Understanding the myeloid cellular landscape in rheumatoid arthritis

Senior woman suffering from pain in hand at home
image: ©ljubaphoto | iStock

By examining the macrophage populations in the synovium of patients with Rheumatoid Arthritis (RA) researchers hope to help uncover their role in RA pathogenesis better

Rheumatoid arthritis (RA) is a chronic autoimmune disease that causes inflammation in the joints, leading to joint damage and disability. Although current treatments have improved outcomes, a lot of patients do not respond to therapy so predicting disease progression and therapeutic responses remains challenging.

Macrophages, key immune cells involved in inflammation and tissue remodelling, play an important role in the development and progression of RA.

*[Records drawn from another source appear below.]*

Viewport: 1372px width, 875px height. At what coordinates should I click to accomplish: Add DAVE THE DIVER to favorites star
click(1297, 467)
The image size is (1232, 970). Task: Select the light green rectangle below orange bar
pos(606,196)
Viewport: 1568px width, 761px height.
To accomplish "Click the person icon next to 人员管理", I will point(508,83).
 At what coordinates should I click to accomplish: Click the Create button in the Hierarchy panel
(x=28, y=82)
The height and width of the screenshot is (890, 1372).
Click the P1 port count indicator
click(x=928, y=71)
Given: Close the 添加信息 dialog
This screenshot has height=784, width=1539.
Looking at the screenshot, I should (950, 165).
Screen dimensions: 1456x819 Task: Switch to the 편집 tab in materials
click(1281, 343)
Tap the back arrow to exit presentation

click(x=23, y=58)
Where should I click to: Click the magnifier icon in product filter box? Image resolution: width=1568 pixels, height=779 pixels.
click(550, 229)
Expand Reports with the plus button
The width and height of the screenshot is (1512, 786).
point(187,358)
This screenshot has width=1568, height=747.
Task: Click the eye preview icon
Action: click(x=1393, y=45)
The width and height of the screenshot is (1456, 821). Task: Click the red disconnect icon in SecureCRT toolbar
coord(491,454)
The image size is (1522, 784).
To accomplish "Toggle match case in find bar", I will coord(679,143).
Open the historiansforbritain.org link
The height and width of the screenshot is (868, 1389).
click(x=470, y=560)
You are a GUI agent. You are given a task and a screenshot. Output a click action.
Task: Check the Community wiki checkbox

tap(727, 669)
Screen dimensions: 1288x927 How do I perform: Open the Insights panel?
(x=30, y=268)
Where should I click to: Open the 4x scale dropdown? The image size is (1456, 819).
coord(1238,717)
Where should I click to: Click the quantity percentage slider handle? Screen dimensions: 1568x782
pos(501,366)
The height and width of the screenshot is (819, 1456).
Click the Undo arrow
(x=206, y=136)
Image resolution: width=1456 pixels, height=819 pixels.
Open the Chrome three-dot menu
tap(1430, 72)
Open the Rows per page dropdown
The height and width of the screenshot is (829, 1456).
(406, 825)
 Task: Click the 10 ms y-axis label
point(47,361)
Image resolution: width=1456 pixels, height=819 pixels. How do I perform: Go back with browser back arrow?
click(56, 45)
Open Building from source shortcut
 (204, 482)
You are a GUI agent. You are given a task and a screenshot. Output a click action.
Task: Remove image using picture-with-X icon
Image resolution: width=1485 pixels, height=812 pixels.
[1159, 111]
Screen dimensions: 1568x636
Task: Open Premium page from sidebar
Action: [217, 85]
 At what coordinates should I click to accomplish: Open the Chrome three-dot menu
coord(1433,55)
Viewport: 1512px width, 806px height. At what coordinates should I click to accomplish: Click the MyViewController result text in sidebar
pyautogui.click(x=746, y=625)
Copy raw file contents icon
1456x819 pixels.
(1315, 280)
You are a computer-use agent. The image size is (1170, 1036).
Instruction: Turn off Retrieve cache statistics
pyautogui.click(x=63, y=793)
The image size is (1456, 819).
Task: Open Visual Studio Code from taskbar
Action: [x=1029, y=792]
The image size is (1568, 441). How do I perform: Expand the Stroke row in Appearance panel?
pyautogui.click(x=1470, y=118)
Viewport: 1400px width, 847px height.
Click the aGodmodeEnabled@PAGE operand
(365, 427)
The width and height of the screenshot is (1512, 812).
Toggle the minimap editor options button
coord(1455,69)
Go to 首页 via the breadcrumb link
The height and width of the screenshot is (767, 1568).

This study looked to explore the macrophage populations in the synovium of patients with RA, individuals at risk of RA (IAR), and healthy controls (HC) to understand their role in RA pathogenesis better.

Identification of dominant macrophage subset in RA synovium

The study identified a distinct macrophage subset in the inflamed synovium of RA patients.

This subset was characterised by high expression of CD206 and CD163, markers typically associated with an M2-like macrophage phenotype, which is often linked to tissue repair and the resolution of inflammation.

This population also expressed high levels of CD40, a marker usually associated with M1-like macrophages that drive inflammatory responses.

This CD40-expressing CD206+CD163+ macrophage population was strongly associated with disease activity, suggesting that these macrophages are actively involved in disease progression instead of simply resolving inflammation.

Increased macrophage numbers in RA synovium

Flow cytometric analysis revealed that the frequency and intensity of macrophage markers (CD68 and CD64) were significantly higher in RA synovial tissue compared to synovial fluid, indicating that macrophages accumulate in the inflamed synovium.

This finding show that a lot macrophages live in the synovium during active disease, contributing to the chronic inflammation that is a hallmark of RA.

The analysis also showed that macrophages in the RA synovium showed a wide spectrum of activation states rather than fitting into the traditional M1 or M2 categories. This shows the complexity and plasticity of macrophages in response to the diverse signals within the RA joint environment.

Transcriptomic and metabolic profiling of macrophage populations

Further investigation through RNA sequencing revealed that the CD206+CD163+ macrophage population in RA had a different transcriptional profile, distinct from other macrophage subsets.

These macrophages showed specific inflammatory and tissue-resident gene signatures, suggesting they play a key role in inflammation and tissue remodeling.

This macrophage population showed a stable bioenergetic profile, suggesting they are metabolically adapted to their tissue-resident environment.

These findings indicate that CD206+CD163+ macrophages contribute to joint inflammation and regulate the responses of stromal cells, which are involved in tissue damage and repair processes in RA.

Single-cell RNA sequencing reveals macrophage heterogeneity

Using single-cell RNA sequencing (scRNA-seq), the study profiled 67,908 cells from the synovial tissue of RA patients and healthy controls.

This analysis identified nine distinct macrophage clusters, highlighting the heterogeneity of macrophage populations in RA. Among these clusters, two specific subsets, IL-1B+CCL20+ and SPP1+MT2A+, were enriched in the RA synovium.

These macrophage subsets exhibited high expression of CD40, suggesting they play a significant role in driving inflammation and shaping the local microenvironment. These macrophage clusters were present even before the clinical onset of RA, showing to their potential involvement in the early stages of disease development before symptoms are clinically detectable.

Early pathogenic signatures for diagnosis and treatment

The discovery of these early pathogenic macrophage signatures has important implications for diagnosing and treating RA.

The presence of specific macrophage populations, such as the CD40-expressing CD206+CD163+ subset, could act as a biomarker for early disease detection.

Identifying these populations in individuals at risk for RA could allow for earlier intervention, potentially preventing or slowing disease progression.

These findings suggest that targeting specific macrophage subsets could offer a new therapeutic strategy for RA, particularly in patients who are not responding to current treatments.

Insights into macrophage biology in RA

This study provides valuable insights into the complex role of macrophages in RA.

By identifying distinct macrophage populations and their transcriptional and metabolic profiles, the study highlights these cells’ diverse and dynamic nature in the RA synovium.

Identifying early pathogenic macrophage signatures offers new opportunities for early diagnosis and targeted therapies, which could significantly improve outcomes for patients with RA.